A Rússia continua buscando espaços na América Central para aproveitar a localização geográfica do istmo, dessa vez através de um convênio assinado no primeiro semestre de 2019 com o Parlamento Centro-Americano (PARLACEN), com sede na Guatemala, formado por El Salvador, Guatemala, Honduras, Nicarágua, Panamá e República Dominicana.
A missão do PARLACEN é ser o órgão de representação democrática e política dos povos centro-americanos e dominicano, através de um sistema comunitário de integração regional que garanta a paz e o respeito aos direitos humanos.
Para Carlos Cascante, professor de Relações Internacionais da Universidade Nacional da Costa Rica, Moscou tem pouco interesse em cooperar com a América Central; ao contrário, o que busca é ampliar sua influência na região e, sobretudo, aproveitar a posição geográfica dos países centro-americanos.
“Isso é meramente geopolítico; [o presidente russo] Vladimir Putin sonha em ter grande influência no mundo e ocupar novos espaços”, disse Cascante à Diálogo. “Na América Central, começaram com a Nicarágua, mas é evidente que o seu interesse não termina aí. A região é muito próxima aos Estados Unidos e tem acesso a zonas militares essenciais, como o Mar do Caribe. A Rússia não quer unir laços. Tem a ver com seu interesse em ocupar espaços.”
Ao convênio se somam outras atividades realizadas durante os últimos anos pela Rússia para ampliar sua influência na América Central. Por exemplo, os russos construíram uma base de vigilância na Nicarágua e venderam ao país 50 tanques de guerra, além de terem assinado um acordo com a Costa Rica para eliminar a necessidade de visto para cidadãos russos.
“A Rússia aposta na cooperação cultural como um meio para estreitar os laços com a região, especialmente no caso da Guatemala, devido ao seu extenso patrimônio arqueológico”, disse à Diálogo José Cal, professor de História da Universidade de San Carlos da Guatemala. “Moscou pretende consolidar a expansão de suas relações com os demais países do istmo. No Panamá dá importância ao fator econômico e no Triângulo Norte [El Salvador, Guatemala e Honduras] quer envolver-se no setor energético. É evidente que há outros interesses, mas isso nunca fica escrito nos documentos que assina.”
Há um outro elemento importante da influência russa que os analistas destacam. “A Rússia vê a possibilidade de ter uma maior aproximação com agentes não formais que têm presença na região, como as máfias russas que traficam pessoas e armas”, garantiu Cascante. “A relação entre Moscou e esses grupos não se parece ao que ocorre no ocidente, onde o Estado e essas organizações são inimigos; essa divisão não é clara na Rússia e não há dúvidas quanto à presença desses grupos na América Latina.

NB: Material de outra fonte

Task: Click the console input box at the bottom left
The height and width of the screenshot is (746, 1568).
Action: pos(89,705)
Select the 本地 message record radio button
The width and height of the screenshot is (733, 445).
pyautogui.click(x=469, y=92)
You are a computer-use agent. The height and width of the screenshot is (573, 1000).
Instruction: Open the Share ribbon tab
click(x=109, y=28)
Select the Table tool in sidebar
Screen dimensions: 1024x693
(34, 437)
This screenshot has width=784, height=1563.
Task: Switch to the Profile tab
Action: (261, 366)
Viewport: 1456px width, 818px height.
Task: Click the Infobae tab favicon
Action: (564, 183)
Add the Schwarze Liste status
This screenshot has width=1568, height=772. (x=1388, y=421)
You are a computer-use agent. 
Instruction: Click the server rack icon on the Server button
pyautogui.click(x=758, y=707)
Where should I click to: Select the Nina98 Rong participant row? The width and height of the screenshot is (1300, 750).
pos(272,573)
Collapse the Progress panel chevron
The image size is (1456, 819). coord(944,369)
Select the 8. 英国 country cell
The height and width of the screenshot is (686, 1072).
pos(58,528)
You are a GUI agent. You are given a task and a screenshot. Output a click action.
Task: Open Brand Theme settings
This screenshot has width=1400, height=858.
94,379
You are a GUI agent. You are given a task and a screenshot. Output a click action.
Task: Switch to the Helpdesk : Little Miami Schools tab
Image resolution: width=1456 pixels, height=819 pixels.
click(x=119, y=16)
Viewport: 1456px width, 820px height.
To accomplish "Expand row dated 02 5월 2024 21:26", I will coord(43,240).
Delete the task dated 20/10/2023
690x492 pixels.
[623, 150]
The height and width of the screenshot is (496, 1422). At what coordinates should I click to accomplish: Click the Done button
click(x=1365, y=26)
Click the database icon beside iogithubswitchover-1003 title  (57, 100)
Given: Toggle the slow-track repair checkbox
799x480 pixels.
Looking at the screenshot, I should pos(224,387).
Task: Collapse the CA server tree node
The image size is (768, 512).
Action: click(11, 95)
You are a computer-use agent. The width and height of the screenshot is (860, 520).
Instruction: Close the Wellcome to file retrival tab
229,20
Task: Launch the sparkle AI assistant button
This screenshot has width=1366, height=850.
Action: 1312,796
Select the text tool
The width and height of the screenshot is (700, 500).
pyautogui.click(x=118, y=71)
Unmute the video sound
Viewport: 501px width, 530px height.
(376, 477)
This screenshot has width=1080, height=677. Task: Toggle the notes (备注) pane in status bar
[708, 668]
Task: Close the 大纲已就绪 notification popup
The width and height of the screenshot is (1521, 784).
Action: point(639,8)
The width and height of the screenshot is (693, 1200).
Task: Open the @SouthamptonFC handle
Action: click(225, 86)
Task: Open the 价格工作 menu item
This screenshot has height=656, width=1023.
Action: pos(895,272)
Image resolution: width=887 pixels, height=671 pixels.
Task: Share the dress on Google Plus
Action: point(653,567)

A América Central é zona de trânsito de muitos negócios ilegítimos, especialmente drogas e armas. Moscou quer estar o mais perto possível desses negócios ilícitos.”
Movimento simbólico
O convênio com o PARLACEN permite que a Rússia abra espaço na agenda regional, impulsionando assim seus interesses políticos e militares. Além disso, permite que se posicione além da Nicarágua, seu parceiro tradicional na região desde a década de 1980.
“Esse cenário é importante para eles, porém sabem com certeza que não é um centro neurálgico da política na América Central. É um bom espaço para dizer ‘não vemos apenas a Nicarágua’. Trata-se de uma mensagem de que querem retomar as relações Rússia-América Central”, assegurou Cascante.
“É uma piscadela aos demais países centro-americanos. A aproximação visa expandir suas relações com os outros países do istmo, além da Nicarágua. A localização da América Central é fundamental na geopolítica e no plano militar; a Rússia sabe disso e tentará entrar por onde conseguir”, finalizou Cal.